** Opening Dataset records block **

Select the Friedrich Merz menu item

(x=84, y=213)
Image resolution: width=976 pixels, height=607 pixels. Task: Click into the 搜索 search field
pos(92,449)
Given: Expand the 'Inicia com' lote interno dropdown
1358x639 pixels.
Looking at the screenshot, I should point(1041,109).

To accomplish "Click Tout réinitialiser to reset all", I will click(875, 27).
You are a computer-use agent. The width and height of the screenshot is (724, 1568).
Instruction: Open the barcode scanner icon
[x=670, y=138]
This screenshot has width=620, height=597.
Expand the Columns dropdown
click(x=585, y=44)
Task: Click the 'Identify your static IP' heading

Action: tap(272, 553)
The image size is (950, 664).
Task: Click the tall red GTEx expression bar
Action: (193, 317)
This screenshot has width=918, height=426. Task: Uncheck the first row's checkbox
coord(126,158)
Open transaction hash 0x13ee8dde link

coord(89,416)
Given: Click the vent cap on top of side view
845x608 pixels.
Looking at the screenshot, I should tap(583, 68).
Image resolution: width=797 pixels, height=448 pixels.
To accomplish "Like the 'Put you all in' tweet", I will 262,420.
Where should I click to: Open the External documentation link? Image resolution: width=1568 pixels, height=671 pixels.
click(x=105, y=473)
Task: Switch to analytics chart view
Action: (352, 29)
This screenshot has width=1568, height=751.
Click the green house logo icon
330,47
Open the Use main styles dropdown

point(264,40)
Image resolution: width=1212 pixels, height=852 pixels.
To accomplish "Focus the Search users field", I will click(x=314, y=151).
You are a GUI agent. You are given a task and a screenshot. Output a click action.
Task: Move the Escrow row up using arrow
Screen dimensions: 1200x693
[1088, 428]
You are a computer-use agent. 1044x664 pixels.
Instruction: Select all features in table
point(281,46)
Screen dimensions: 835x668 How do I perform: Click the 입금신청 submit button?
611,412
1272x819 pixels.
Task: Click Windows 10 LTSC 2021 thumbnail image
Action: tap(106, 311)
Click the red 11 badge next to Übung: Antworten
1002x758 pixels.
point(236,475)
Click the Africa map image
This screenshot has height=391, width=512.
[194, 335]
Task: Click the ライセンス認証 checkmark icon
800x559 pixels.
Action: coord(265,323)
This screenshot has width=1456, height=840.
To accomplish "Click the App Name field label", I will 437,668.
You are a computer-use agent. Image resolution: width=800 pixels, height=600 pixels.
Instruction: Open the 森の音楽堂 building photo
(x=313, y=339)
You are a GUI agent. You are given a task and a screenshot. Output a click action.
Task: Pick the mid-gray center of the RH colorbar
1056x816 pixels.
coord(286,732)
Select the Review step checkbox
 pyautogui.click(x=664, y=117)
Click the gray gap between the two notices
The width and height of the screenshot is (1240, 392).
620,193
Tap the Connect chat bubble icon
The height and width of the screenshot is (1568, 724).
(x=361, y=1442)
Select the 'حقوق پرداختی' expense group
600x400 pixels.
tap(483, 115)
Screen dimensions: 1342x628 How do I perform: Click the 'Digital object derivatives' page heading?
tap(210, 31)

** Closing Dataset records block **

## Work instruction
All entries above are to be reproduced exactly.

## Written solution
Select the Friedrich Merz menu item

(x=84, y=213)
Image resolution: width=976 pixels, height=607 pixels. Task: Click into the 搜索 search field
pos(92,449)
Given: Expand the 'Inicia com' lote interno dropdown
1358x639 pixels.
Looking at the screenshot, I should point(1041,109).

To accomplish "Click Tout réinitialiser to reset all", I will click(875, 27).
You are a computer-use agent. The width and height of the screenshot is (724, 1568).
Instruction: Open the barcode scanner icon
[x=670, y=138]
This screenshot has width=620, height=597.
Expand the Columns dropdown
click(x=585, y=44)
Task: Click the 'Identify your static IP' heading

Action: tap(272, 553)
The image size is (950, 664).
Task: Click the tall red GTEx expression bar
Action: (193, 317)
This screenshot has width=918, height=426. Task: Uncheck the first row's checkbox
coord(126,158)
Open transaction hash 0x13ee8dde link

coord(89,416)
Given: Click the vent cap on top of side view
845x608 pixels.
Looking at the screenshot, I should tap(583, 68).
Image resolution: width=797 pixels, height=448 pixels.
To accomplish "Like the 'Put you all in' tweet", I will 262,420.
Where should I click to: Open the External documentation link? Image resolution: width=1568 pixels, height=671 pixels.
click(x=105, y=473)
Task: Switch to analytics chart view
Action: (352, 29)
This screenshot has width=1568, height=751.
Click the green house logo icon
330,47
Open the Use main styles dropdown

point(264,40)
Image resolution: width=1212 pixels, height=852 pixels.
To accomplish "Focus the Search users field", I will click(x=314, y=151).
You are a GUI agent. You are given a task and a screenshot. Output a click action.
Task: Move the Escrow row up using arrow
Screen dimensions: 1200x693
[1088, 428]
You are a computer-use agent. 1044x664 pixels.
Instruction: Select all features in table
point(281,46)
Screen dimensions: 835x668 How do I perform: Click the 입금신청 submit button?
611,412
1272x819 pixels.
Task: Click Windows 10 LTSC 2021 thumbnail image
Action: tap(106, 311)
Click the red 11 badge next to Übung: Antworten
1002x758 pixels.
point(236,475)
Click the Africa map image
This screenshot has height=391, width=512.
[194, 335]
Task: Click the ライセンス認証 checkmark icon
800x559 pixels.
Action: coord(265,323)
This screenshot has width=1456, height=840.
To accomplish "Click the App Name field label", I will 437,668.
You are a computer-use agent. Image resolution: width=800 pixels, height=600 pixels.
Instruction: Open the 森の音楽堂 building photo
(x=313, y=339)
You are a GUI agent. You are given a task and a screenshot. Output a click action.
Task: Pick the mid-gray center of the RH colorbar
1056x816 pixels.
coord(286,732)
Select the Review step checkbox
 pyautogui.click(x=664, y=117)
Click the gray gap between the two notices
The width and height of the screenshot is (1240, 392).
620,193
Tap the Connect chat bubble icon
The height and width of the screenshot is (1568, 724).
(x=361, y=1442)
Select the 'حقوق پرداختی' expense group
600x400 pixels.
tap(483, 115)
Screen dimensions: 1342x628 How do I perform: Click the 'Digital object derivatives' page heading?
tap(210, 31)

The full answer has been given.